▶ To do:
Going line by line through the entries below, count those that contain "screenshot". Give the number by itself.

════

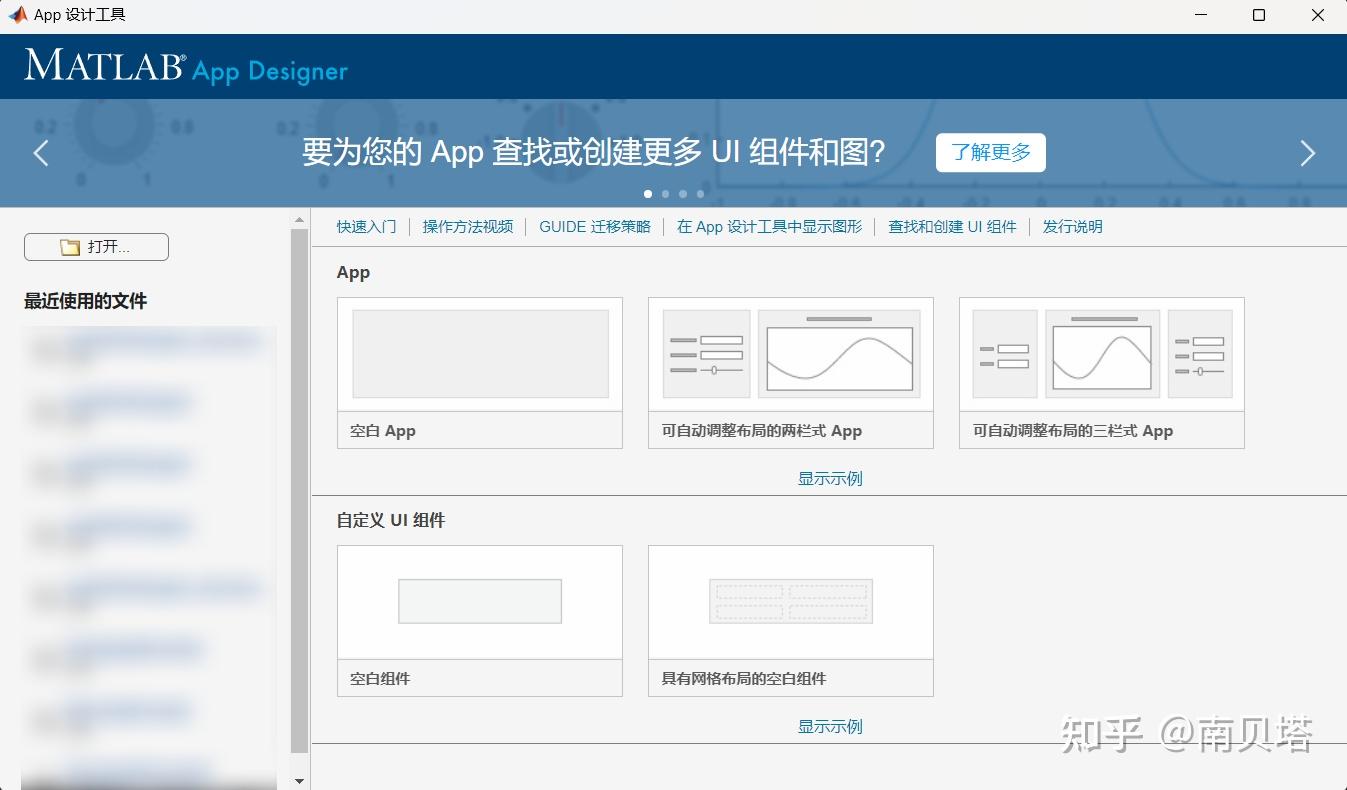Viewport: 1347px width, 790px height.
Task: Select the two-column auto-layout App template
Action: pyautogui.click(x=790, y=372)
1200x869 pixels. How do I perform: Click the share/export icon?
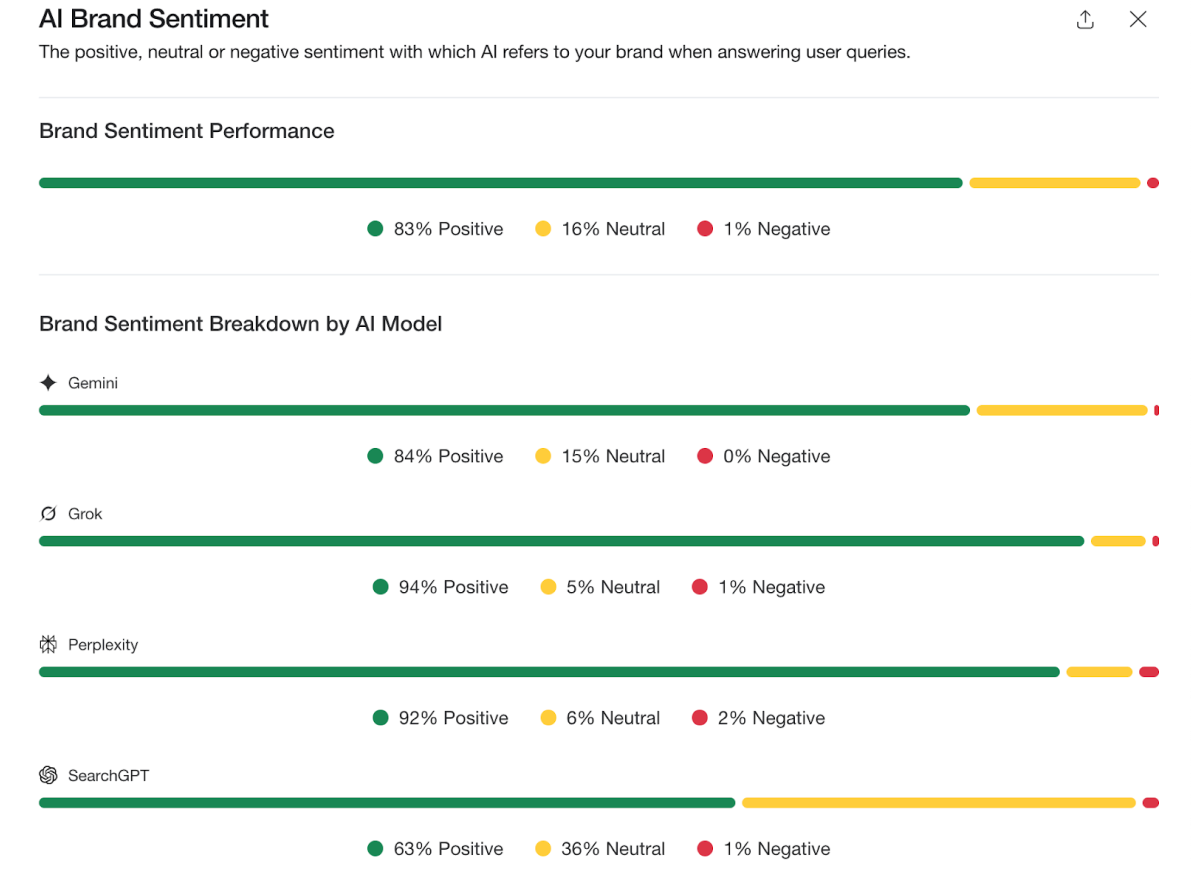[x=1085, y=20]
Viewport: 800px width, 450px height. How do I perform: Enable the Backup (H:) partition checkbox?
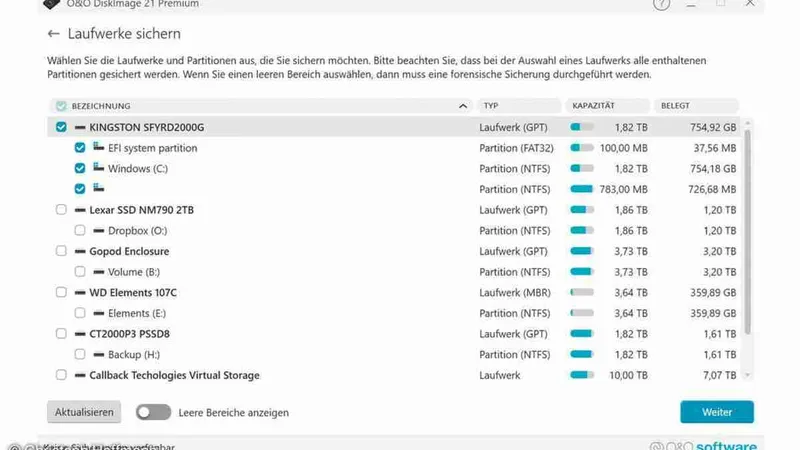coord(80,355)
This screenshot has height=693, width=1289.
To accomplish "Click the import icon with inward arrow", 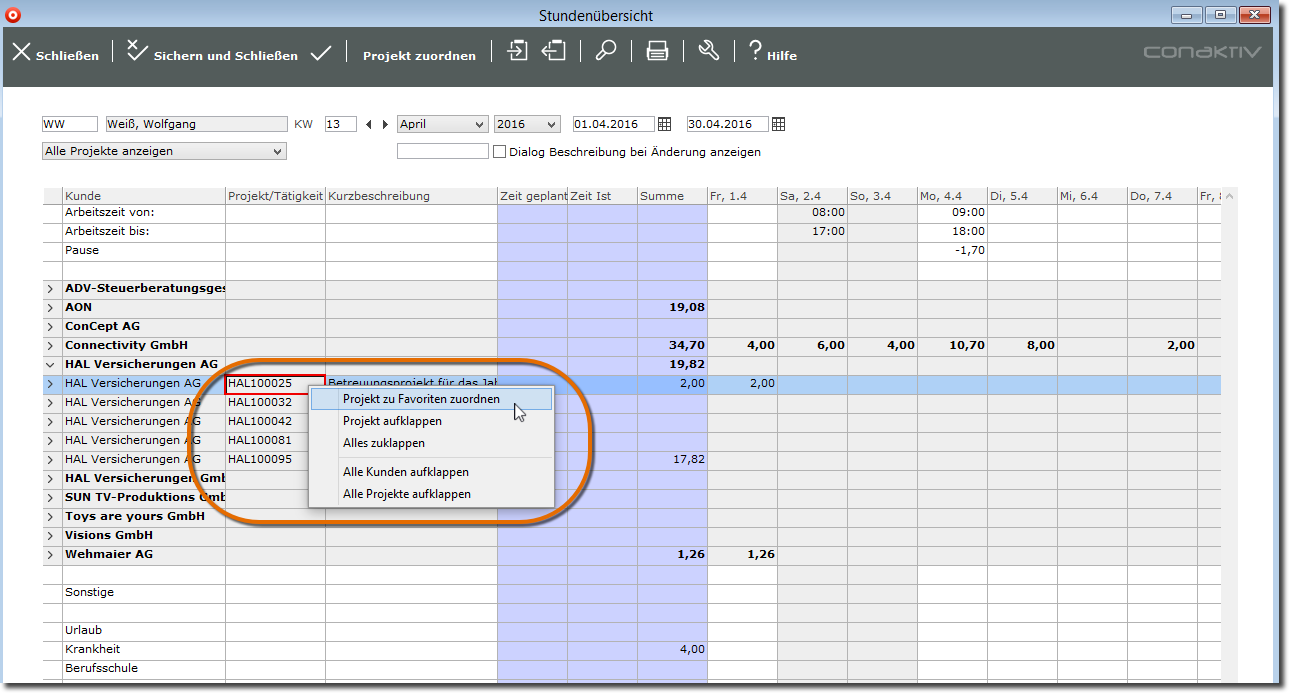I will [x=517, y=51].
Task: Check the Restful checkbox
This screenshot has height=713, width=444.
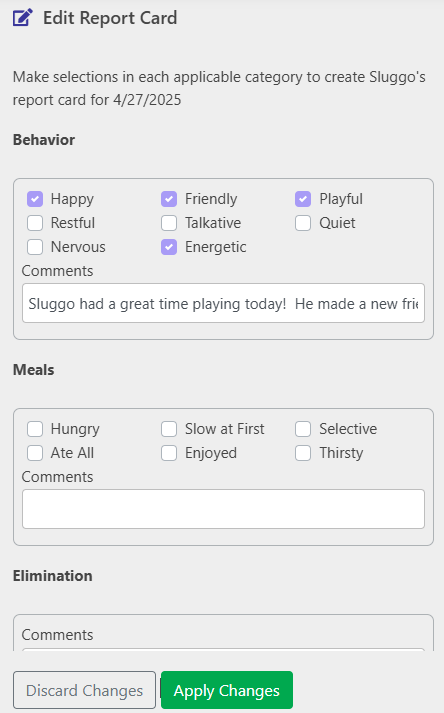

════

▶ Your solution:
2